What you have to do: Because the lines must stay identical, write out the data without changing anything.

Saved entries
----------
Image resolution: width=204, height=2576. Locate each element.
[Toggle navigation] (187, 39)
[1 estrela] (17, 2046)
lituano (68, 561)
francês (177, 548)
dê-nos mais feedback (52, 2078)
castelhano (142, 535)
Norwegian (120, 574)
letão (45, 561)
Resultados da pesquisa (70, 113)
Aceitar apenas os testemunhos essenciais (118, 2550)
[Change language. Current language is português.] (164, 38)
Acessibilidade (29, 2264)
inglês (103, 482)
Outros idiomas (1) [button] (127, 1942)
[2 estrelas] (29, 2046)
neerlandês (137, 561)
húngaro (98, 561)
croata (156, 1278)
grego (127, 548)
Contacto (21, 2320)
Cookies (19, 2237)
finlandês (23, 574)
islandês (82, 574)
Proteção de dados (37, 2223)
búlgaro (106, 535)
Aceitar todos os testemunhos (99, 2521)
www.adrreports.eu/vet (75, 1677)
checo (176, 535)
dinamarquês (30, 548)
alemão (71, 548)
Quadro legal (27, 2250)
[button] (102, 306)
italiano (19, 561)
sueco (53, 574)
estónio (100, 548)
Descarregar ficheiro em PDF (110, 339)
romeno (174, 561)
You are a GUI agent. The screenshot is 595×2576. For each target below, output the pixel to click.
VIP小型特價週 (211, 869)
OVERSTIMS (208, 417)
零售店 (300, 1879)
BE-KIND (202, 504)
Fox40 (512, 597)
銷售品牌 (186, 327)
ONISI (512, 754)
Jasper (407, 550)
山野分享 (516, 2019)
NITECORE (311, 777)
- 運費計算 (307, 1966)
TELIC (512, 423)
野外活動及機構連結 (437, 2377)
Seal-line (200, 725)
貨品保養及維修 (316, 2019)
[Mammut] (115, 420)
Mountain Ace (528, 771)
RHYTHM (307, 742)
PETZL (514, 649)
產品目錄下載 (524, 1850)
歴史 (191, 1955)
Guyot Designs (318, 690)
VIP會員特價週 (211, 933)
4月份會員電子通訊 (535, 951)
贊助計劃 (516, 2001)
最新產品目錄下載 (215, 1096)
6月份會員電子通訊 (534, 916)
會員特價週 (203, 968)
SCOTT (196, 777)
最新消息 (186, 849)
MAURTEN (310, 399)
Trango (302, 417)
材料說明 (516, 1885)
----------
Answer to the exercise:
Image resolution: width=204, height=2576. Locate each element.
[Toggle navigation] (187, 39)
[1 estrela] (17, 2046)
lituano (68, 561)
francês (177, 548)
dê-nos mais feedback (52, 2078)
castelhano (142, 535)
Norwegian (120, 574)
letão (45, 561)
Resultados da pesquisa (70, 113)
Aceitar apenas os testemunhos essenciais (118, 2550)
[Change language. Current language is português.] (164, 38)
Acessibilidade (29, 2264)
inglês (103, 482)
Outros idiomas (1) [button] (127, 1942)
[2 estrelas] (29, 2046)
neerlandês (137, 561)
húngaro (98, 561)
croata (156, 1278)
grego (127, 548)
Contacto (21, 2320)
Cookies (19, 2237)
finlandês (23, 574)
islandês (82, 574)
Proteção de dados (37, 2223)
búlgaro (106, 535)
Aceitar todos os testemunhos (99, 2521)
www.adrreports.eu/vet (75, 1677)
checo (176, 535)
dinamarquês (30, 548)
alemão (71, 548)
Quadro legal (27, 2250)
[button] (102, 306)
italiano (19, 561)
sueco (53, 574)
estónio (100, 548)
Descarregar ficheiro em PDF (110, 339)
romeno (174, 561)
You are a GUI agent. The screenshot is 595×2576. For each target below, output the pixel to click.
VIP小型特價週 (211, 869)
OVERSTIMS (208, 417)
零售店 (300, 1879)
BE-KIND (202, 504)
Fox40 (512, 597)
銷售品牌 (186, 327)
ONISI (512, 754)
Jasper (407, 550)
山野分享 (516, 2019)
NITECORE (311, 777)
- 運費計算 (307, 1966)
TELIC (512, 423)
野外活動及機構連結 (437, 2377)
Seal-line (200, 725)
貨品保養及維修 (316, 2019)
[Mammut] (115, 420)
Mountain Ace (528, 771)
RHYTHM (307, 742)
PETZL (514, 649)
產品目錄下載 (524, 1850)
歴史 (191, 1955)
Guyot Designs (318, 690)
VIP會員特價週 (211, 933)
4月份會員電子通訊 (535, 951)
贊助計劃 (516, 2001)
最新產品目錄下載 (215, 1096)
6月份會員電子通訊 (534, 916)
會員特價週 (203, 968)
SCOTT (196, 777)
最新消息 (186, 849)
MAURTEN (310, 399)
Trango (302, 417)
材料說明 (516, 1885)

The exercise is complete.